Associating genetic variation with cancer and other diseases.
As in-depth resequencing efforts continue to reveal previously uncharacterised genetic variation in human genomes, researchers such as John McPherson at the Ontario Institute for Cancer Research expect to be able to associate these genetic variants with diseases such as cancer.
McPherson is cataloguing genetic alterations that occur in different types of cancers to better classify tumours and identify the important early events driving the disease.
These provide critical targets for refining and developing new targeted treatments and diagnostic tools.
"Paired-end sequencing is an essential component of whole genome analysis," said McPherson.
"The tight fragment size range provided by the Solid protocols allows the identification of a wide range of insertion and deletion sizes".
"Structural rearrangements are readily identified and deep genome coverage easily attained due to the high throughput of this platform".
Evan Eichler, an associate professor of genome sciences at the University of Washington's School of Medicine and a Howard Hughes Medical Institute Investigator, focuses his research on the role of duplicate regions and structural variation in the human genome.
Using computational and experimental approaches, he investigates the architecture of these regions and their role in evolution and disease.
"To understand the extent and prevalence of structural variation in the human genome, which is still largely unknown, my lab has been applying traditional sequencing methods with good results, but much more needs to be discovered at a faster pace," said Eichler.
"The human paired-end data being released is of such depth that discovering smaller structural events at higher resolution becomes possible".
"The availability of this dataset in the public domain will accelerate our understanding of structural variation in normal and disease states, and open the door to a faster exploration of this type of genetic diversity across human populations".
Developing software analysis tools for next-generation sequencing.
Next-generation sequencing platforms have enabled researchers to generate more genetic data than ever before.
Applied Biosystems's human resequencing effort represents one of the most comprehensive datasets of genomic data, which is expected to provide researchers with libraries of sequence data that will serve as a model for how to prepare and analyse samples of other complex genomes for future genome analysis projects.
Applied Biosystems expects that the public availability of the human sequence data will help drive innovation and speed the development of new bioinformatics tools.
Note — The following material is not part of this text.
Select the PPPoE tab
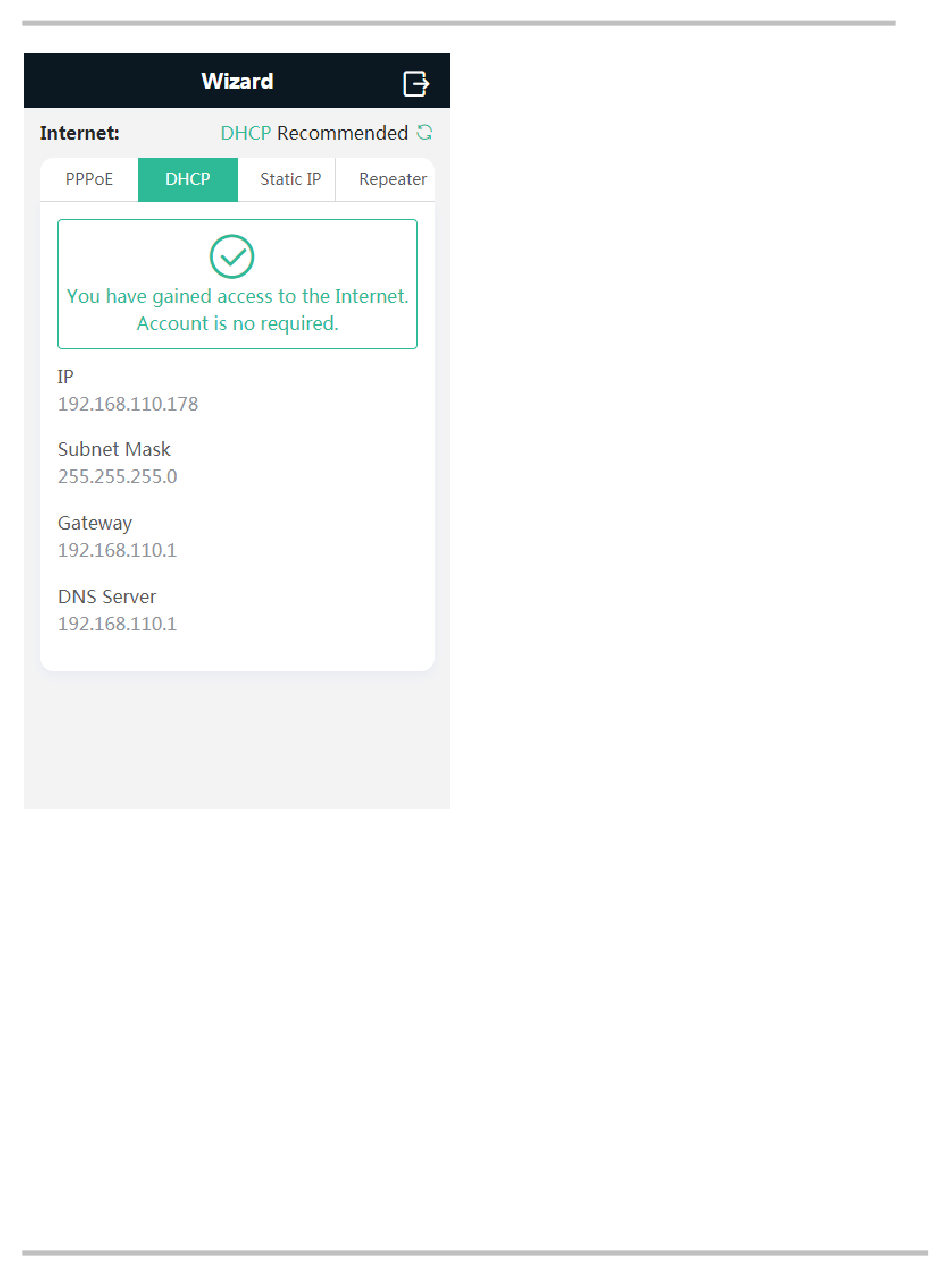Screen dimensions: 950x1276 point(89,180)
These new tools are expected to enable researchers to interpret the meaning of the data that provide clues to better understand various aspects of health and disease.
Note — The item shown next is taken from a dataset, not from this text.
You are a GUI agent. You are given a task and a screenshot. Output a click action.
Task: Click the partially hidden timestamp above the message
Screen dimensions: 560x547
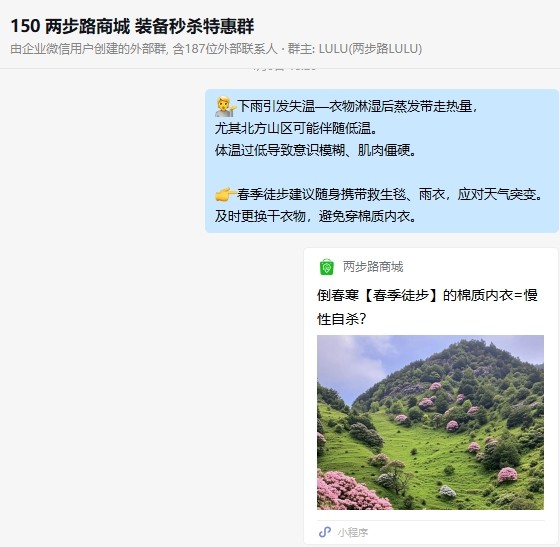tap(285, 68)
In addition to the full human dataset, subsets of sequence data are available at NCBI.
These datasets can be accessed by independent academic and commercial software developers to further enable the development of analytical tools.
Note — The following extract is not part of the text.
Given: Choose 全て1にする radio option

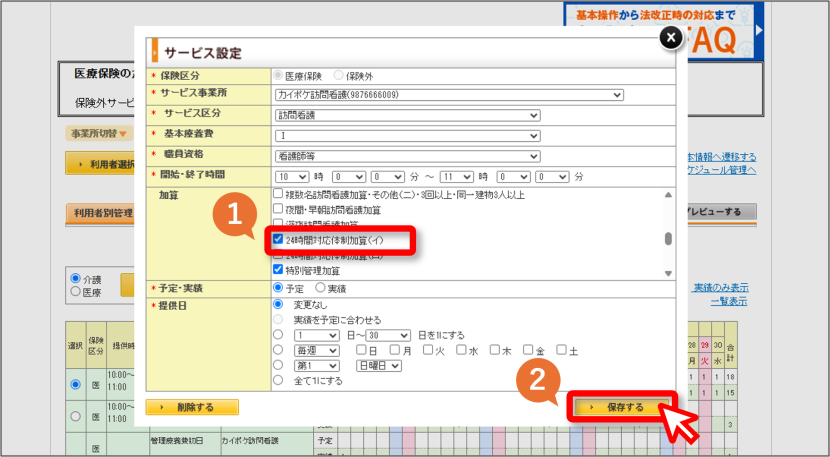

Applied Biosystems is making an analysis tool available through the Solid System software development community, which is expected to help independent software providers to interpret the subsets of data.
Through its software development community, Applied Biosystems has established relationships with scientists and bioinformatics companies to help scientists address next-generation sequencing bioinformatics challenges and develop tools that are expected to advance data analysis and management.
The data have also been deposited at the National Center for Biotechnology Information (NCBI), which is part of the National Library of Medicine, National Institutes of Health (Bethesda MD USA).